Kristi, who has a day job in social services, speaks at a half dozen panel sessions per month. Her audiences run from 40 to 300 people, depending on which of six counties she speaks in. Every audience is a mixed bag. Every one includes a few hard cases who believe their driving is fine — they just had the bad luck to get a DUI. But there are also a few people who break down crying. These tragedies could have been on their heads. Some will come come up and give Kristi a teary embrace. “Sometimes, they won’t stop hugging you!” she says.

WORKING WITH A PERPETRATOR

In this work, the person who’s left the deepest impression on Kristi is a fellow panelist who had caused a crash. In that incident, which netted him eight years in prison, he ran into a family car and killed a mother and two children. The father survived with injuries.

Although Kristi has good reason to detest such a man, she says he’s touched her heart like no other speaker. The man describes how he still thinks about the surviving father and how he must miss his wife and kids every day. As Kristi says, “What I got from his saying that was that he’s truly trying to understand our feelings. It’s not just about him, that I did this thing, I made a mistake, I killed a couple people. It’s as if he’s really trying to understand that other person and how horrible it was.”

Along with the impact panels, Kristi represents traffic violence victims as part of the City of Portland’s Vision Zero Task Force. This is an advisory body guiding implementation of a new policy to eliminate traffic road deaths in Portland by 2025. The group meets formally four times per year.

And then there’s her work for Oregon and SW Washington Families for Safe Streets, which she convened in 2015 to both advocate and care for victims of traffic violence. The group is modeled on a pioneering organization in New York City and is now one of seven in North America.

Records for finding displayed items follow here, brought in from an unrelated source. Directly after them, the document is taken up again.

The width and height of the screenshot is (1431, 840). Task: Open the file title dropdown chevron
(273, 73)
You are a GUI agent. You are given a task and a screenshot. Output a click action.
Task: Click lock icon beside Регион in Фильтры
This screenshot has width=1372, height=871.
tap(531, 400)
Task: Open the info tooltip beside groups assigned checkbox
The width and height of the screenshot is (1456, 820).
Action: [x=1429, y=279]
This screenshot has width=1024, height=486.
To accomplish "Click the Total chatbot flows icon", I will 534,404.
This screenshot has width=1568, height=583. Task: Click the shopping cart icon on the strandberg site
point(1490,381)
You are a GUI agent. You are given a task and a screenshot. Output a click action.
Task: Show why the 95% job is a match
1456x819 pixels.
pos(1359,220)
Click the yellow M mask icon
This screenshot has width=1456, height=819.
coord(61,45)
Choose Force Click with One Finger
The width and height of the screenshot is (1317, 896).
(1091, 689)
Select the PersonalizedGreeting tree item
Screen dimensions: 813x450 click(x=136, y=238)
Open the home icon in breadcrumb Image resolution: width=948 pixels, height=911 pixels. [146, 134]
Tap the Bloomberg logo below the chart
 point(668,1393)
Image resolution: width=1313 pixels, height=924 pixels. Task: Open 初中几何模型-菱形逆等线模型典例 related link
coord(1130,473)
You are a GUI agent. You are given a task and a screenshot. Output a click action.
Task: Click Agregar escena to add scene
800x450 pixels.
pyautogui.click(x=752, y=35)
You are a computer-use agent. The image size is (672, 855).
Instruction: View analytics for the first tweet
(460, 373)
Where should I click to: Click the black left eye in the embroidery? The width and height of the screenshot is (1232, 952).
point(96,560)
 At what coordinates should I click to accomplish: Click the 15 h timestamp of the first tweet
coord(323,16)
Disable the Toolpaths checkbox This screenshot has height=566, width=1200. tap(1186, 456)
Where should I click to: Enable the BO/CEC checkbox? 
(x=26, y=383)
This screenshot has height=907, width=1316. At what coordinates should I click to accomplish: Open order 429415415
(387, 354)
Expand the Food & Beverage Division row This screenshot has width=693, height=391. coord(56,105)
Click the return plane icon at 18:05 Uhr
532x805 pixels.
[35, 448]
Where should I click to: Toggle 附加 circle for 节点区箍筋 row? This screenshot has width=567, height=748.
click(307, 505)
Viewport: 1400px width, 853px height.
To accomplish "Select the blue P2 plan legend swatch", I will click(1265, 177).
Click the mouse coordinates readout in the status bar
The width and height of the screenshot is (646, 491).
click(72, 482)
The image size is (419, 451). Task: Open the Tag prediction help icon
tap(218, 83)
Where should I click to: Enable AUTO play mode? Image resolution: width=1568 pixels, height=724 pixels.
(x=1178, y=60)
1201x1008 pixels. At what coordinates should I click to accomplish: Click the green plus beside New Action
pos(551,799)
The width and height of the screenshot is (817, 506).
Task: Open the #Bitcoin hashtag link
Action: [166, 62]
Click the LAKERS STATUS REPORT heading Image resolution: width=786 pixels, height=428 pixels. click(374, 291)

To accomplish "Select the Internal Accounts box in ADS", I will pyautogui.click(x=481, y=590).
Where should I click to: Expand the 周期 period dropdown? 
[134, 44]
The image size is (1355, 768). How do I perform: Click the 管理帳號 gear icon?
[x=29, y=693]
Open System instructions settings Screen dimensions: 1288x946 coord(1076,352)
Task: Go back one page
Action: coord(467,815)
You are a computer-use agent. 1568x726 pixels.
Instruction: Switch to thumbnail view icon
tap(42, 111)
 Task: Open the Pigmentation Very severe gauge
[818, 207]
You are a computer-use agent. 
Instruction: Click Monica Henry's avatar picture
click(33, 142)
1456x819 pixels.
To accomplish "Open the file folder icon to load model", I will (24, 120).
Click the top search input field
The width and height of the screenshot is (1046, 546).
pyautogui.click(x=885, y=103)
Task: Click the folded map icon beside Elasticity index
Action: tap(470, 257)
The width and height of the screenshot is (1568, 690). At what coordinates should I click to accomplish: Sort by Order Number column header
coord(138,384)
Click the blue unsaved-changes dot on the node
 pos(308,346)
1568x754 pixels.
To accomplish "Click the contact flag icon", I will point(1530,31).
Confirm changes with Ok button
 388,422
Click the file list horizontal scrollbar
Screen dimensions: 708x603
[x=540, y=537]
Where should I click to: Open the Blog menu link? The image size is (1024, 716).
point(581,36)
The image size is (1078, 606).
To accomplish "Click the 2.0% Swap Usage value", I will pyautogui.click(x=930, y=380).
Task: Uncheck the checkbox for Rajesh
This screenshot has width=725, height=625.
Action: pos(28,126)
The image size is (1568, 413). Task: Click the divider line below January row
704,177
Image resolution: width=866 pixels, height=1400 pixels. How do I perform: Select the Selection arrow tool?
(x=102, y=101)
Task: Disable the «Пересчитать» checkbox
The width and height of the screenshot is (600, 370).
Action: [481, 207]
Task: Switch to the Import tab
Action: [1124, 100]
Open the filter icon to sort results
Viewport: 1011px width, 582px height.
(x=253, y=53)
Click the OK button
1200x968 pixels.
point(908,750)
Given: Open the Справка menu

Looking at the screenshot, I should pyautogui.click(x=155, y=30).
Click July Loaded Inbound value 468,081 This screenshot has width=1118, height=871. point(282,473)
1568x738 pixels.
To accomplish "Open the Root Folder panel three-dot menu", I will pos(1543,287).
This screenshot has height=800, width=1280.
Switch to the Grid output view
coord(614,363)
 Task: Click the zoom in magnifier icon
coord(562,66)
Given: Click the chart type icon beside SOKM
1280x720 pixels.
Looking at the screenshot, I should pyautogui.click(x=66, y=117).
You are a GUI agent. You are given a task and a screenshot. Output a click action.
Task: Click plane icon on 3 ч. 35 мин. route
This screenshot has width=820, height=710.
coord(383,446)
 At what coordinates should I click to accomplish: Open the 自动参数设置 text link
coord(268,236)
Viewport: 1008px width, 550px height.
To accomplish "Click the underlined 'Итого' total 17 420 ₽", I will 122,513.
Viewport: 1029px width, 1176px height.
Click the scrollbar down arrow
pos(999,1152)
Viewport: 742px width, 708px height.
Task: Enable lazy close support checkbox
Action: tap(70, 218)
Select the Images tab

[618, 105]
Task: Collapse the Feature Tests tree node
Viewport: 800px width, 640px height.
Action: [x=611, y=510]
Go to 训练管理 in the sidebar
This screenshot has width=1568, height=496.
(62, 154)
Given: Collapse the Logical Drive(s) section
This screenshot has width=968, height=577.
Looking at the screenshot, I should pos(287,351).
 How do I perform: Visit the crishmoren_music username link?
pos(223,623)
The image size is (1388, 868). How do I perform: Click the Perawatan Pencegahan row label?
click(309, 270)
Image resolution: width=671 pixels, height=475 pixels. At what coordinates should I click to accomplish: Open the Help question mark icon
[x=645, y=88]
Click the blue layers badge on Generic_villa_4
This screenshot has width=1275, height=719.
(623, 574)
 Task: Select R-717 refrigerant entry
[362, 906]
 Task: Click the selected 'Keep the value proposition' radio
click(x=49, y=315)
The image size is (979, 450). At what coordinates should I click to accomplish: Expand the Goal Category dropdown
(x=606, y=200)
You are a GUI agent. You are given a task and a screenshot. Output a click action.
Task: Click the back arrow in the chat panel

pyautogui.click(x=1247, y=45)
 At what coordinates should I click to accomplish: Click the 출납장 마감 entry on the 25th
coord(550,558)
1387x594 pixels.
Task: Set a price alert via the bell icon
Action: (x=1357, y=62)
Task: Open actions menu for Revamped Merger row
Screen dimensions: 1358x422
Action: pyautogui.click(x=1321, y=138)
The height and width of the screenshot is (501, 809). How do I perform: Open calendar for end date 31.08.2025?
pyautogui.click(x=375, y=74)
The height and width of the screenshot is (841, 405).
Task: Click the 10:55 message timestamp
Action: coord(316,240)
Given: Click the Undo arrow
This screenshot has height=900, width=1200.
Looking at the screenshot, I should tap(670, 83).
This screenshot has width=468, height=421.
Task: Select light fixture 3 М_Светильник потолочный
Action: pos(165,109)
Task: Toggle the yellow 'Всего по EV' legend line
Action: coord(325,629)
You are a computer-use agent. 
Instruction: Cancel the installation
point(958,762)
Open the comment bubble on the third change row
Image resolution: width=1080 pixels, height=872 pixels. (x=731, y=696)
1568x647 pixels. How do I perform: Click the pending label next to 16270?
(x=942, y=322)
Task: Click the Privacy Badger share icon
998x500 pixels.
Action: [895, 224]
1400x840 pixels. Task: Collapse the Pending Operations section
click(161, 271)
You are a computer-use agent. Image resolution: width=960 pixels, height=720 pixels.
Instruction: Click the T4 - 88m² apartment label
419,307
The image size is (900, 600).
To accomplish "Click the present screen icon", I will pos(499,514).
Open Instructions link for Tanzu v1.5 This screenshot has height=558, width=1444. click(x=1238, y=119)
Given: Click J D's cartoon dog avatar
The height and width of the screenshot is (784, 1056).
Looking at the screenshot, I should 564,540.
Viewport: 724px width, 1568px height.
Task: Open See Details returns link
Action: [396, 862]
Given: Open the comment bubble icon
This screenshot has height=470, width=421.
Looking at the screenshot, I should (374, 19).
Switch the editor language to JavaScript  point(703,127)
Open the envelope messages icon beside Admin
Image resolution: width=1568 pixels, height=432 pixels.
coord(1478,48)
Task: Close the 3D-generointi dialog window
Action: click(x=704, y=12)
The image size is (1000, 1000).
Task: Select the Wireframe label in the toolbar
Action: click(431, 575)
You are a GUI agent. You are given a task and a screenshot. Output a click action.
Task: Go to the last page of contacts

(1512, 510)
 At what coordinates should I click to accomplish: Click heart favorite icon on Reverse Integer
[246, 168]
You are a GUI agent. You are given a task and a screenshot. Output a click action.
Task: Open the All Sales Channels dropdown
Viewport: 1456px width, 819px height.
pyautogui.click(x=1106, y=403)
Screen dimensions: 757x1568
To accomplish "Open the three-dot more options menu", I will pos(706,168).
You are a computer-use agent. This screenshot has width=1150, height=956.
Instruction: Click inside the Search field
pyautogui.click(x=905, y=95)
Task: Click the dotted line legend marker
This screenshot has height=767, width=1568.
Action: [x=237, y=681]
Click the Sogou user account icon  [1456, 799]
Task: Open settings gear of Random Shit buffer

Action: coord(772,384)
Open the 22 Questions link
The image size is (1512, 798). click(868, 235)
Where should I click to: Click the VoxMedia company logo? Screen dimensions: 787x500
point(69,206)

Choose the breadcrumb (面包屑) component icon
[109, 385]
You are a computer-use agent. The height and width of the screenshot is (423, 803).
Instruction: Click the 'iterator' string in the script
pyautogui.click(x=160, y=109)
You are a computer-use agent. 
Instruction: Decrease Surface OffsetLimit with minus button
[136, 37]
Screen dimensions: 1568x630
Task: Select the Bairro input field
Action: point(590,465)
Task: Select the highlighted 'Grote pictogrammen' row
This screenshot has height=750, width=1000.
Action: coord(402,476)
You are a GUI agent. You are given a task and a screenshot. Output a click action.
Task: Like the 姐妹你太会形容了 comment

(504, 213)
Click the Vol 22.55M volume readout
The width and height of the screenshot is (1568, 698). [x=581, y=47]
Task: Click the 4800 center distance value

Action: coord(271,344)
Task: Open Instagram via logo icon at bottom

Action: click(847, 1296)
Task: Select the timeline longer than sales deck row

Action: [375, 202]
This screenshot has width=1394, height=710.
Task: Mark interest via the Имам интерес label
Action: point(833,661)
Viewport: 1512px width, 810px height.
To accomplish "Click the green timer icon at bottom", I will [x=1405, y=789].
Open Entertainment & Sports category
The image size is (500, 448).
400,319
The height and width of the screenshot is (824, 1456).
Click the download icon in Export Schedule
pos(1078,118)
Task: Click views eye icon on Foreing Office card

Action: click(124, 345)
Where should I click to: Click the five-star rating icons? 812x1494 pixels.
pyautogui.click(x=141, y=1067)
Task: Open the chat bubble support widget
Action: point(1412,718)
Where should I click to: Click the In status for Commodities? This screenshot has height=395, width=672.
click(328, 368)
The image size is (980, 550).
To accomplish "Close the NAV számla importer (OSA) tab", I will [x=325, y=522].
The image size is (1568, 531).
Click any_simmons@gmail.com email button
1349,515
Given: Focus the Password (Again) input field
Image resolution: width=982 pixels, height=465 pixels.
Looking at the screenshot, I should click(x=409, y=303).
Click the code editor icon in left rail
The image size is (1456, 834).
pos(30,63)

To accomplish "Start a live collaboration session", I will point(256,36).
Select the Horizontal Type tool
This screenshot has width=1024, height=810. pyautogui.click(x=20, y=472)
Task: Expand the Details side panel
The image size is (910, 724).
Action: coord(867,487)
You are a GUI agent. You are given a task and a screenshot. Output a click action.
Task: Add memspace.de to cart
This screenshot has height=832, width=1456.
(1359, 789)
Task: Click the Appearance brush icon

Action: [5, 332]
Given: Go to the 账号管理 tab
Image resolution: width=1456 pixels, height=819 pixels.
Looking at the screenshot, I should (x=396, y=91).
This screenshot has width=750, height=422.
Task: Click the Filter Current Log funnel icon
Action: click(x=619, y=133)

As she found with the hit-and-run victims group, it is a struggle getting people to speak out about experiences that have caused such anguish. Nevertheless, when they do speak out, decision-makers tend to listen. An emergency speed limit reduction on SE Division, the street where Dustin and many others have died in traffic violence, came about in large part because of Families for Safe Streets’ no-holds-barred activism.

One motivator for Kristi’s advocacy is to keep the memory of Dustin alive. “Dustin was an advocate for causes that he cared about,” Kristi says. “Dustin wasn’t being quiet about his life and I’m not going to be either.”